Review

>>>Mit Spoiler<<<

Es ist gut, dass der Film den Weg in den deutschen Verleih gefunden hat, denn eigentlich steht im Mittelpunkt ein typisch amerikanisches Problem - das ungenügende System der Sozialversicherung. Dazu ein Beispiel: ein mir bekanntes Ehepaar - er emeritierter Professor, sie arbeitslose Lehrerin -, die im zweit teuersten Bundesstaat der USA (Hawaii; nach Californian) leben, beide nicht mehr ganz jung, mit Kind, haben keine Sozialversicherung und hoffen einfach, dass "nichts passiert". Für uns unvorstellbar. Es ist also kein Problem einzelner Schichten hinsichtlich des Bildungsniveaus, es ist ein finanzielles Problem.
Zurück zum Film.

Spoiler an
John Q. Archibald wird angesichts seines todkranken Sohnes vor die Alternative gestellt, dem Sohn beim Sterben zuzuschauen oder einen Sockelbetrag von 75,000 USD aufzubringen. Da er ersteres nicht will und zweiteres mit einem Jahresbruttogehalt von 18,200 USD nicht kann, entschließt er sich, die Notfallstation des Krankenhauses, das seinem Sohn die Behandlung (konkret eine Herztransplantation) "verweigert", mit Waffengewalt in Gewahrsam zu nehmen, den Herzspezialisten der Klinik gleich mit. Warum er das macht, weiß er selber nicht so recht. Es entwickelt sich zunächst eine interessante kammerspielartige Situation, während der John Q. klar wird, in welche aussichtslose Lage er sich da manövriert hat. Nach kurzer Zeit rücken Polizei und Presse mit viel tam-tam an, und die Verhandlungen beginnen. John Q. fordert die Behandlung, aber bevor das Krankenhaus scheinbar oder auch wirklich zusagen kann, hat sich ein Mann einer Spezialeinheit durch die Klimanlage an John Q. herangemacht und nimmt ihn unter Beschuss. John Q. kann ihn überwältigen, aber damit wird die Lage nicht besser. Dummerweise ist es einer TV-Station gelungen, die Videoüberwachung des Krankenhauses anzuzapfen und die Stimmung außerhalb des Krankenhauses entwickelt sich zugunsten John Q.'s. Die Situation verschärft sich, aber eine Lösung ist in Sicht (mehr wird nicht verraten).
Spoiler aus

Nick Cassavetes (Im Körper des Feindes) weiß, wie spannende, niveauvolle Filme gemacht werden und bestätigt sich in John Q. wieder selbst. Sein Film ist kompromisslos, geradlinig und transparent. Letzteres ist ein Lob, denn er vermag es, die Motive der einzelnen Akteure (John Q., Dr. Turner, Rebecca Payne, Grimes und Monroe) klar darzustellen und sie gegeneinander auszuspielen. Ohne dass Lösungen geboten werden. Die Positionen sind verschieden, sie werden von ökonomischen und politischen Zwängen kontrolliert - das ist nicht neu, aber es wird klar, dass offensichtlich am System etwas faul ist, wenn Extremsituationen auftreten wie die im Film gezeigten.

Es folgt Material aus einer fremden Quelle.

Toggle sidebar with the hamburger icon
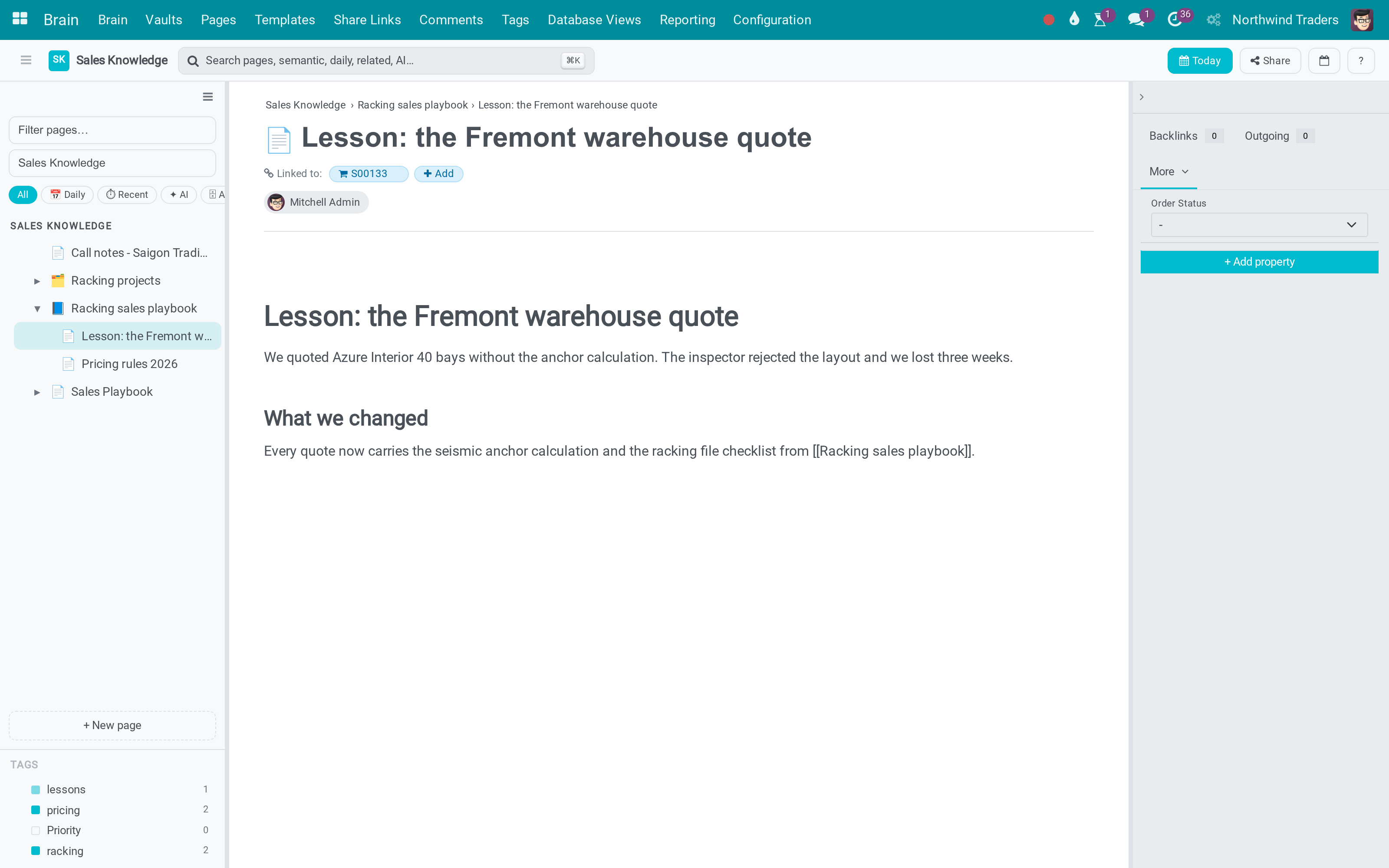1389x868 pixels. tap(26, 60)
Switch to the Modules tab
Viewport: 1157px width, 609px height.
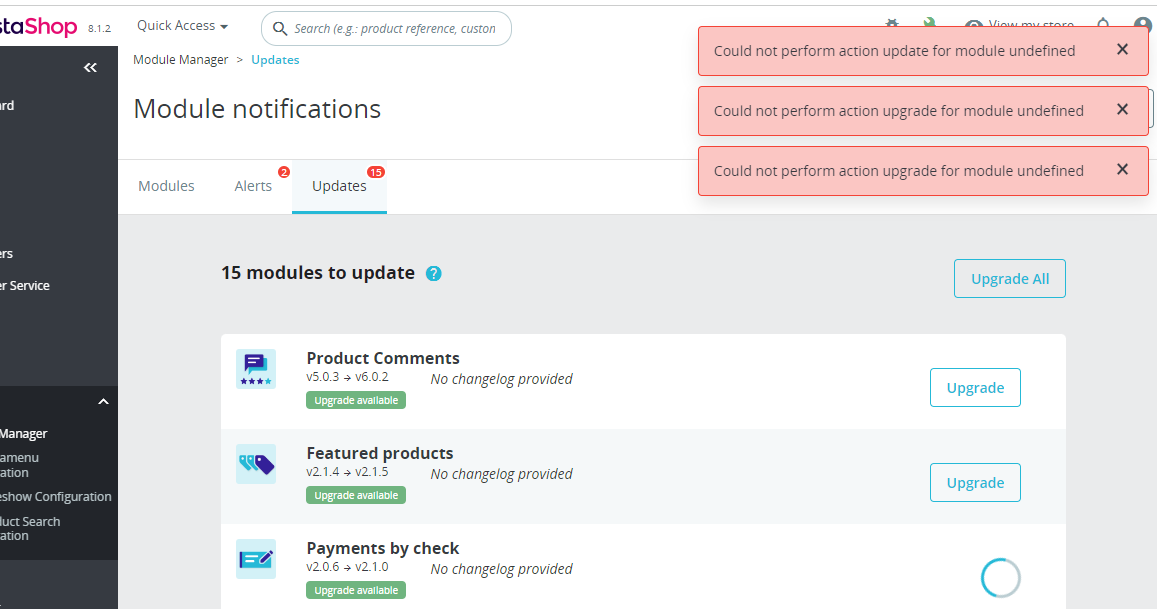pos(166,186)
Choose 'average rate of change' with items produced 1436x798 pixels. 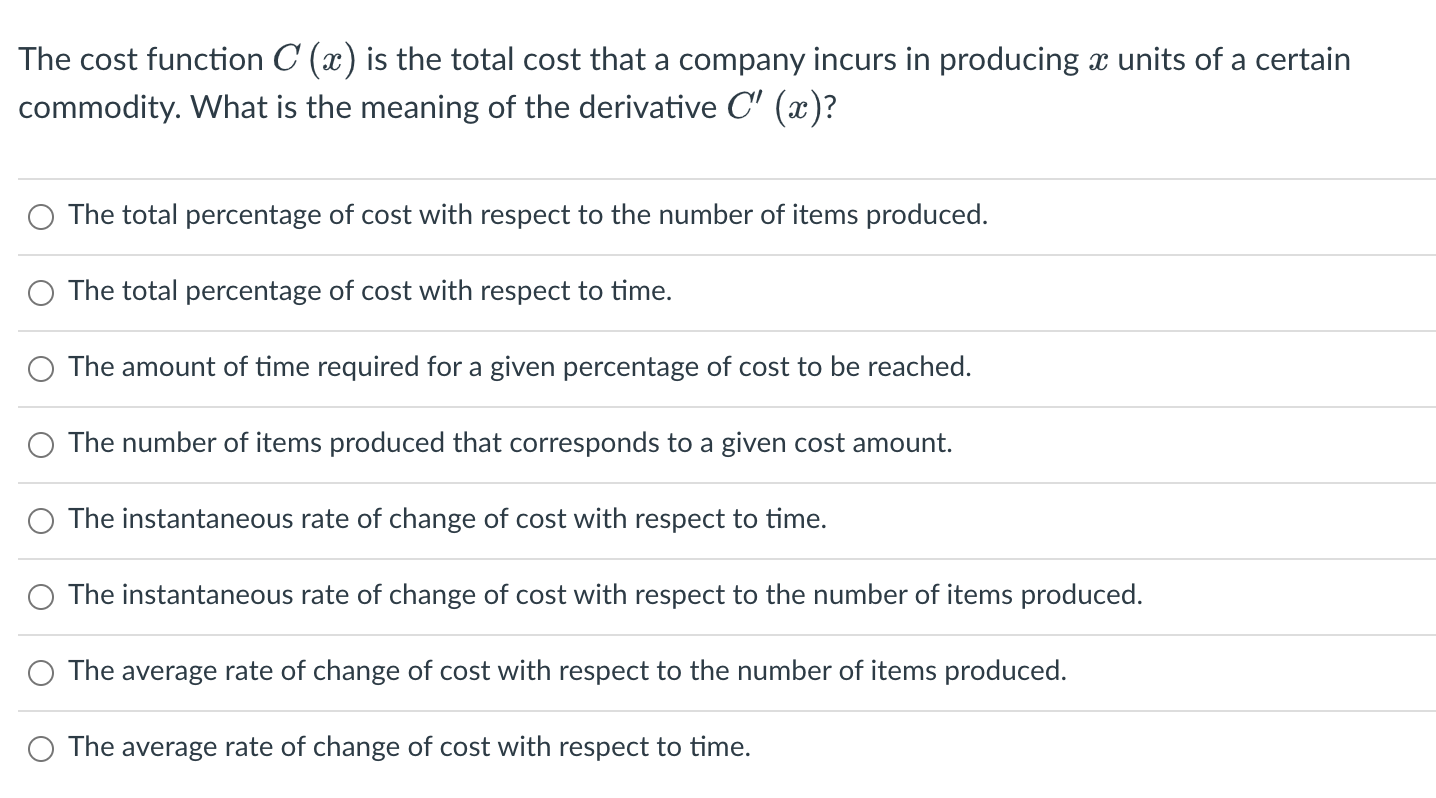coord(40,672)
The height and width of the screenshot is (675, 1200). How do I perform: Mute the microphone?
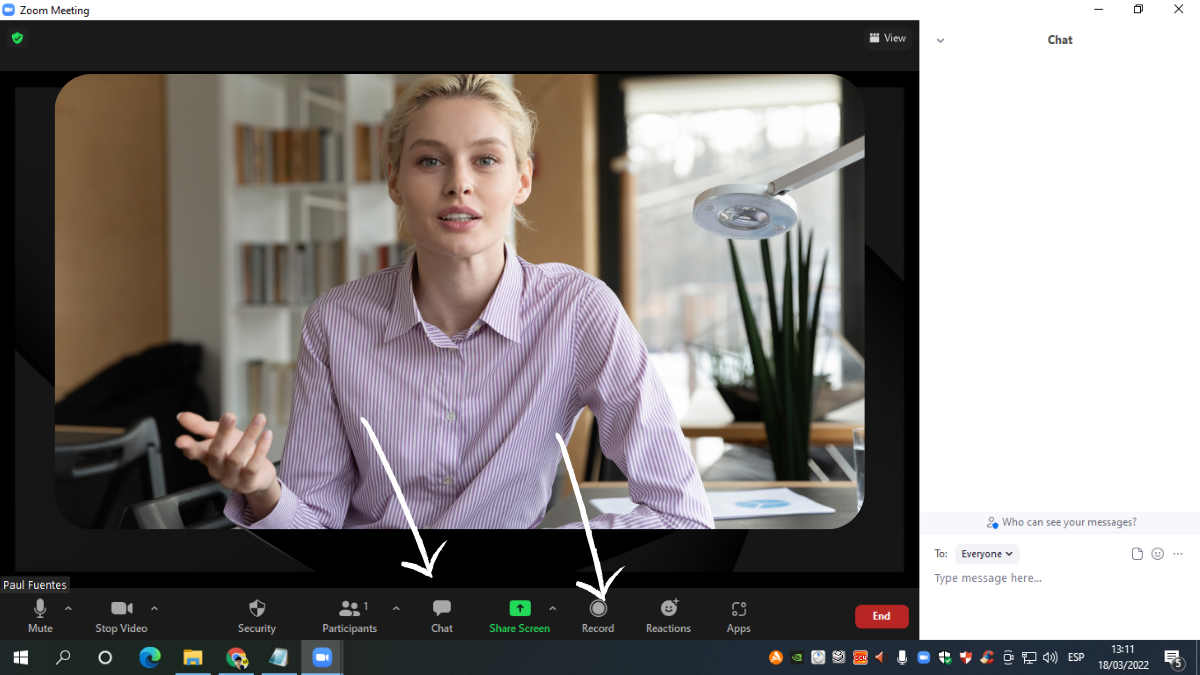[x=40, y=614]
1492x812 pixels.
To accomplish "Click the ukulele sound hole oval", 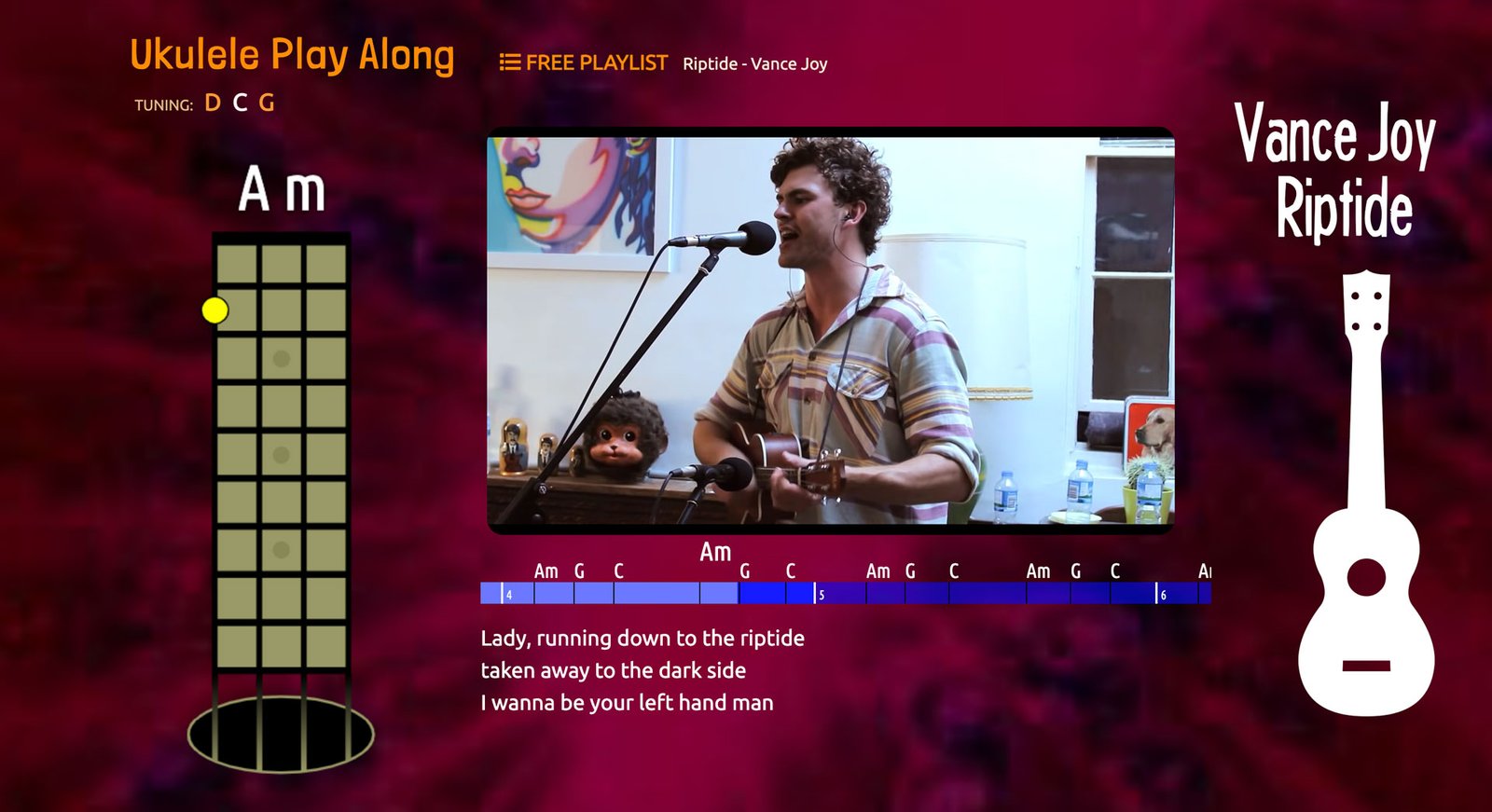I will (281, 735).
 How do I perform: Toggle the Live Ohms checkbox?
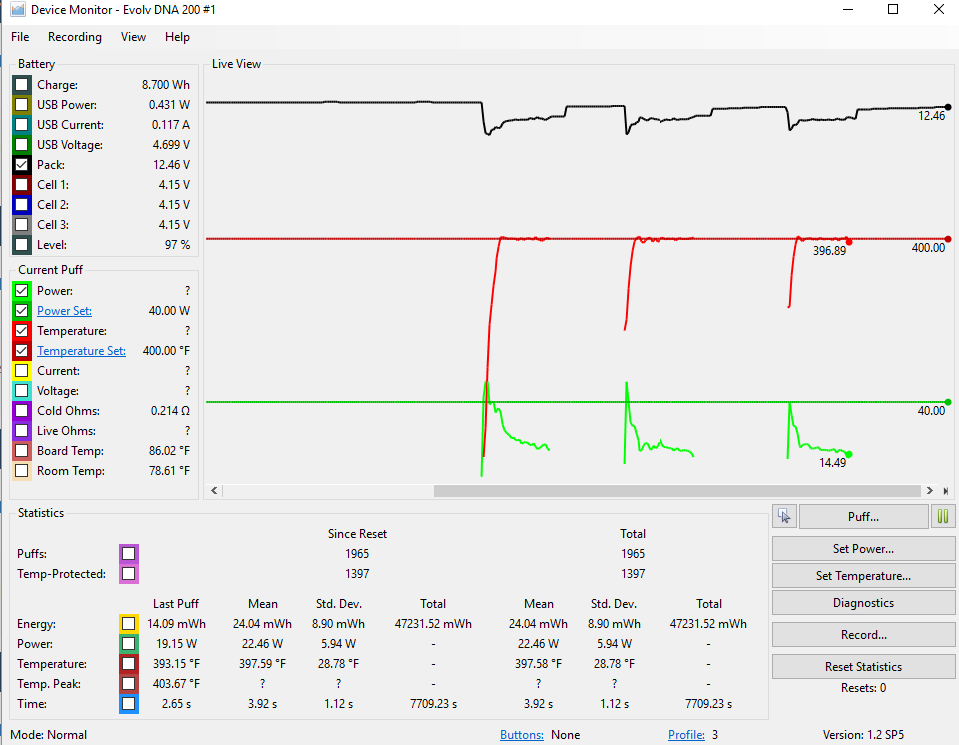click(x=22, y=431)
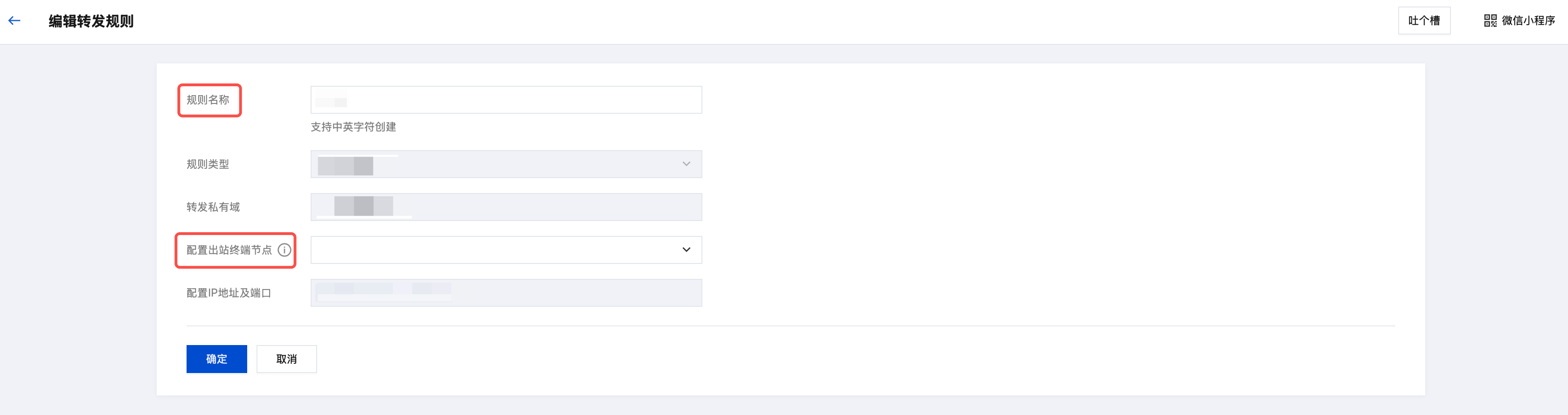Click the 规则类型 label text
This screenshot has width=1568, height=415.
click(x=208, y=164)
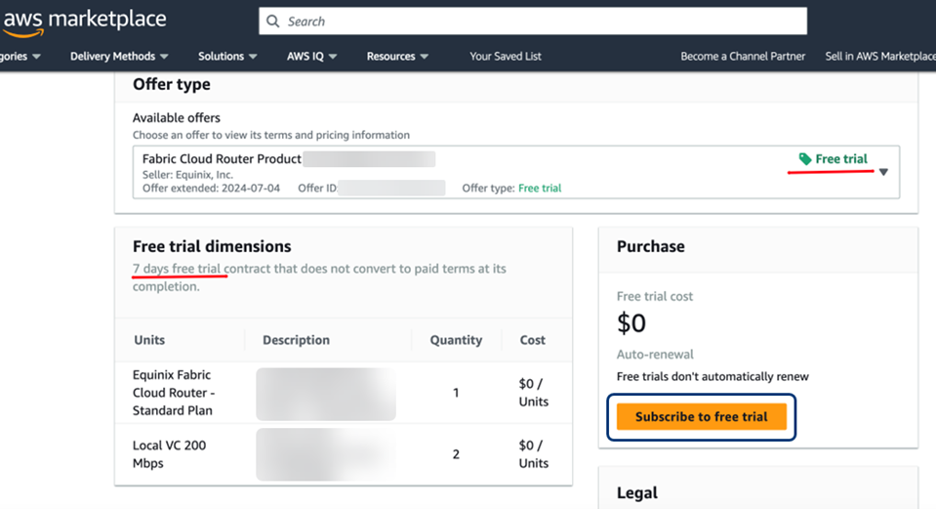Go to Your Saved List
This screenshot has height=510, width=936.
tap(505, 56)
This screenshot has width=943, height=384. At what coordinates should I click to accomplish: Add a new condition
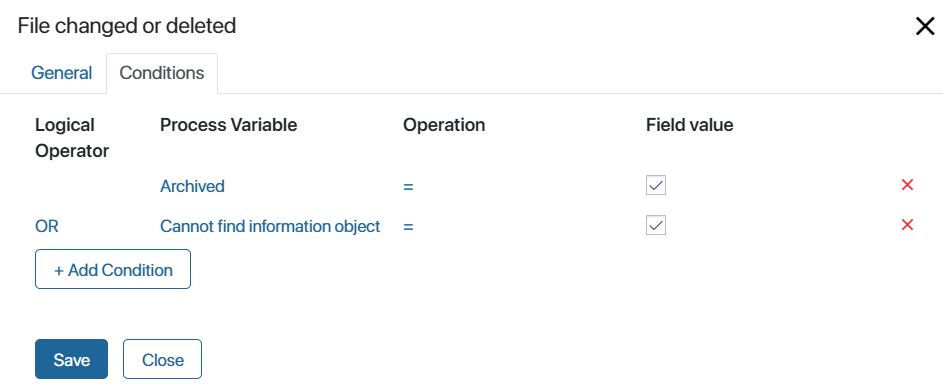(113, 269)
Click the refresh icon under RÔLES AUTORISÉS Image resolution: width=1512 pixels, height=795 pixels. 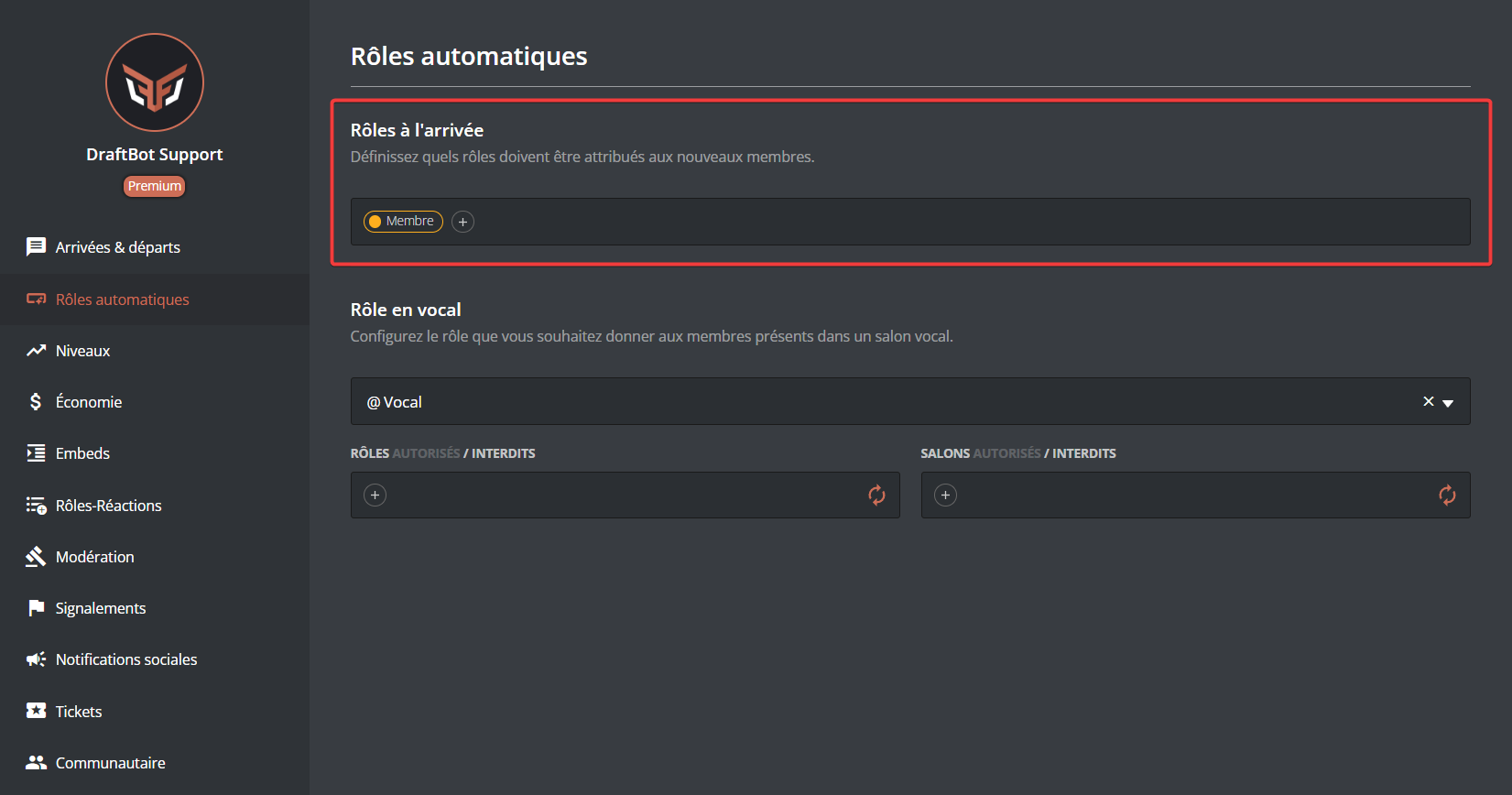point(876,495)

Dass der Film mit seinen Darstellern lebt, ist klar. Die Liste der namhaften Schauspieler ist lang und es macht Freude, ihrem Spiel zuzusehen.
Kommen wir zu den Kritikpunkten. Es sind nur wenige. Erstens hätte ich mir einen strengeren zeitlichen Rahmen während der ersten Phase des Films (wie viel Zeit verging da eigentlich ? eine Woche ? zwei ? ein Monat ?) sowie während der zweiten Phase (wieviel Stunden ?) gewünscht. Zweitens ist die Entscheidung der knallharten Ökonomin Payne (sehr gut), Mike auf die Liste zu setzen, nicht nachvollziehbar. Gut, das war für die Story essentiell, aber hätte man das nicht intelligenter lösen können (z.B. durch eine Spende des Krankenhauses, um weiteren Imageschaden abzuwenden) !? Drittens fand ich das Ende des Films hinsichtlich des Spannungspotentials doch etwas zu überzogen. Wir wissen doch : die Guten überleben und die Bösen beißen alle ins Gras. Den Tod John Q.'s hätte der Film nicht vertragen. Der Film hat natürlich auch seine rührseligen Augenblicke, aber ich empfand ihn zu keinem Augenblick kitschig (obwohl ich da sehr empfindlich bin).